Date: 2011-07-07 02:23 am (UTC)
From: [identity profile]
I'm really enjoying this fic so far. Love your descriptive writing and finally getting some emotional fallout from Veronica's actions. I hate to say it, but I doubt we would have ever gotten anything close to this on the show. RT wasn't very good at, you know, follow up. Everything probably would have been dry-erased by the start of the 4th season, if they got one. So this is very satisfying.

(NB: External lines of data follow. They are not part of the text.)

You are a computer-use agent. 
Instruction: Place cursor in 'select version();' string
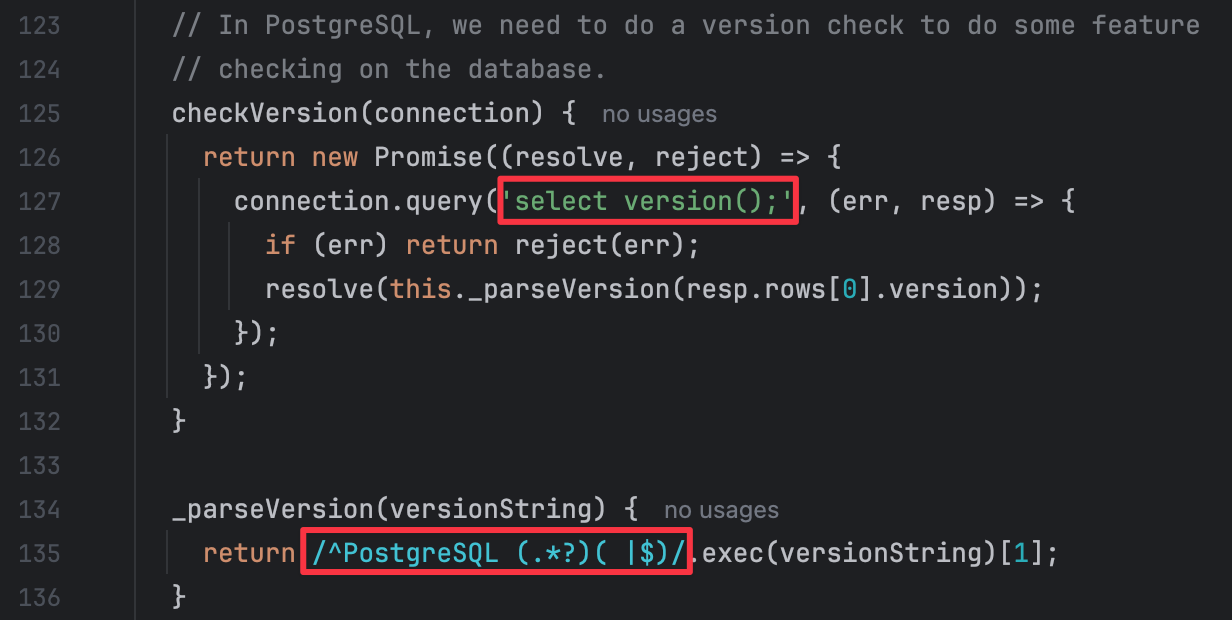click(x=648, y=201)
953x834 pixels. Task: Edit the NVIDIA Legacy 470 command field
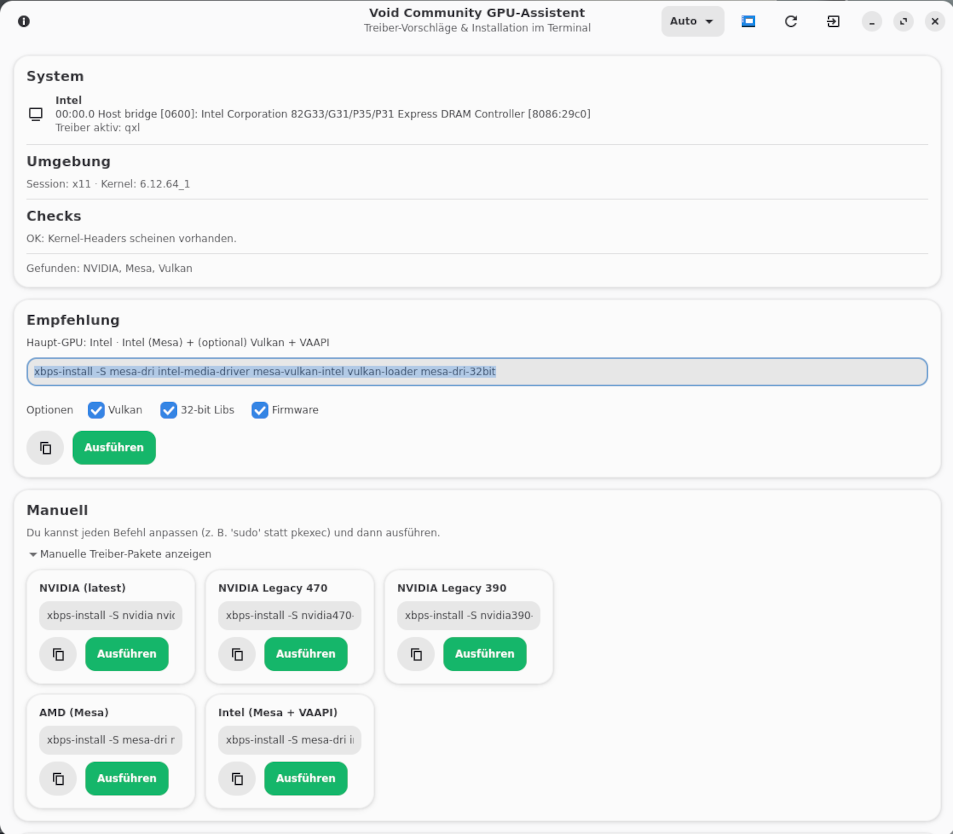[x=289, y=616]
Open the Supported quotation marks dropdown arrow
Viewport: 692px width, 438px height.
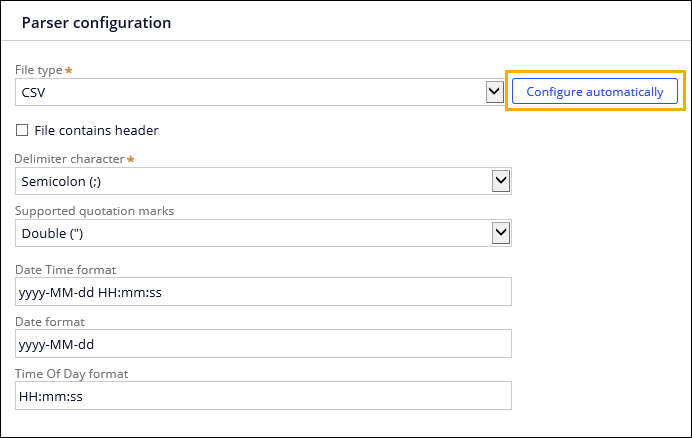pos(501,233)
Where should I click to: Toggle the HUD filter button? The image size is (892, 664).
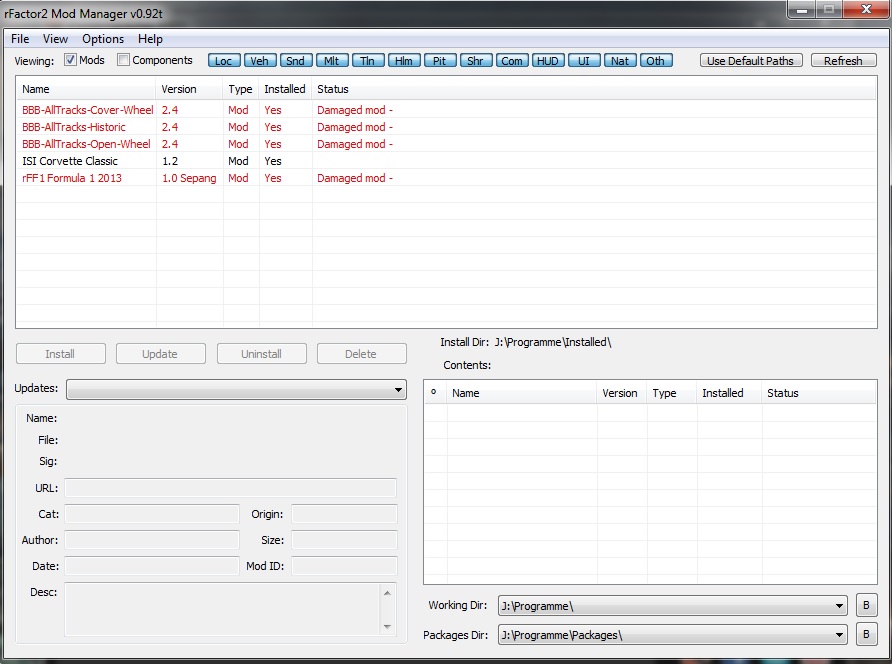click(548, 61)
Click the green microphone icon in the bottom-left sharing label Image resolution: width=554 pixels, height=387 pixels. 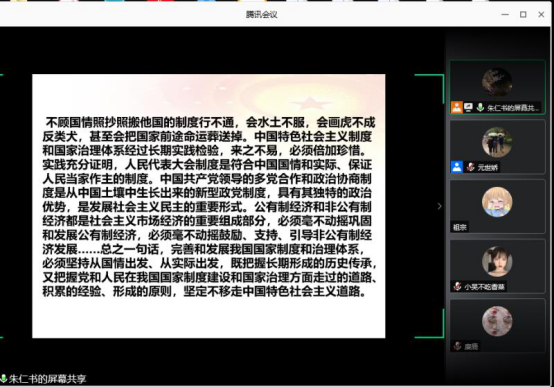pos(4,379)
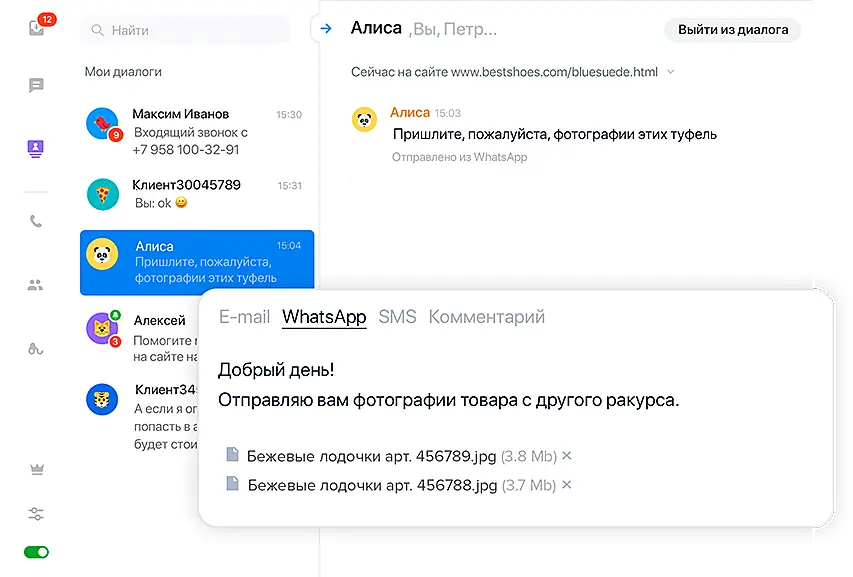Remove attachment Бежевые лодочки арт. 456788.jpg
Viewport: 853px width, 577px height.
point(567,485)
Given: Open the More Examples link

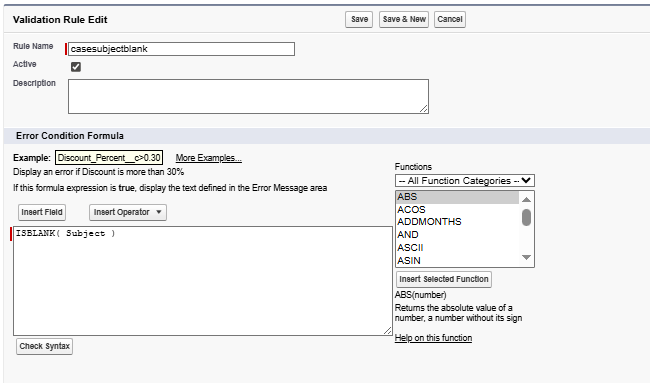Looking at the screenshot, I should click(209, 158).
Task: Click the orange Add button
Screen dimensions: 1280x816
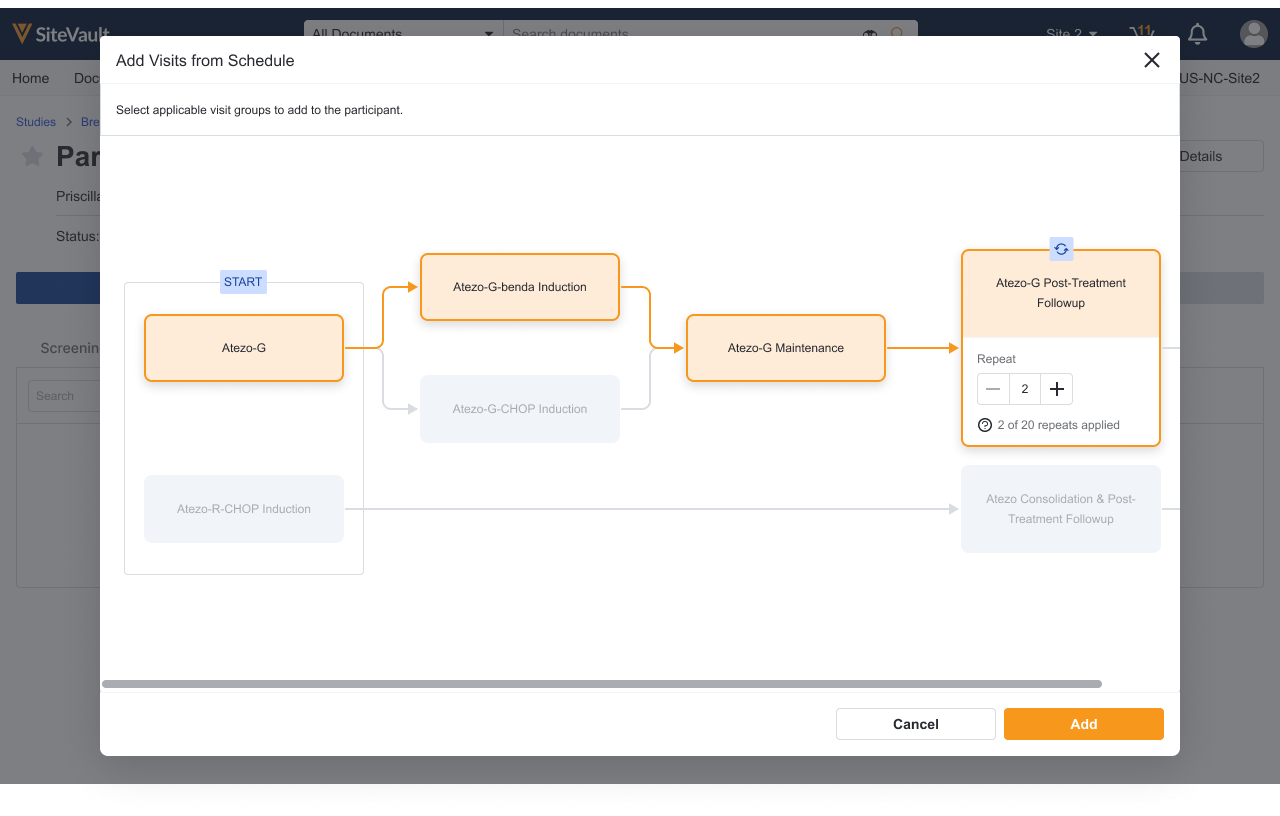Action: point(1084,724)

It's depressing, too, though (but in a good way). Even if they get through this, and get to the place they want to be, I can't imagine ever having a decent life with something like this always hanging over their heads. But I love Veronica in this. She feels more like the season one Veronica, back when she was my favorite character. The season three Veronica, from the show, probably would still be angry at the world and not so much herself for how things turned out. YMMV, but I still get the feeling Veronica ended the series not exactly insightful or remorseful, but rather...bitter(?) that the world operated the way it did in that the bad guys won while the good guys were punished.

(no subject)

Date: 2011-07-07 05:01 pm (UTC)
schuylerjo: (Default)
From: [personal profile] schuylerjo
Oooh, I love this chapter. Definitely my fave so far. First of all, you did a nice job of Veronica's point of view. At first I was on the fence, characterization-wise, but I think that is because i have a hard time with first-person Veronica. By the end I was really feeling the Ronnie-vibe, though :). I liked her choices with the drunken guys on the bus, and I was impressed with the anticipation you built. I also liked the details you included - it was an excellent balance. I get annoyed with paragraph after paragraph of detail. Usually I just want to get to the point. But you did a good job of using the description to drive the story.

(no subject)

Date: 2011-07-08 03:44 pm (UTC)
schuylerjo: (Default)
From: [personal profile] schuylerjo
I should clarify...I wasn't specifically talking about your writing when I referred to my annoyance with too many details :). It's my general outlook.

(no subject)

Date: 2015-05-15 12:59 am (UTC)
sroni: (Default)
From: [personal profile] sroni
I really like this story (this is actually my second or third read through). Only "critique" I can think of is your description of Bentonville/Rogers; it's actually a fairly large and populated area, though it does depend on where you are. I'm not sure where the bus station is there, so it's entirely possible that what she could see backed up the opinion of it being a one horse town.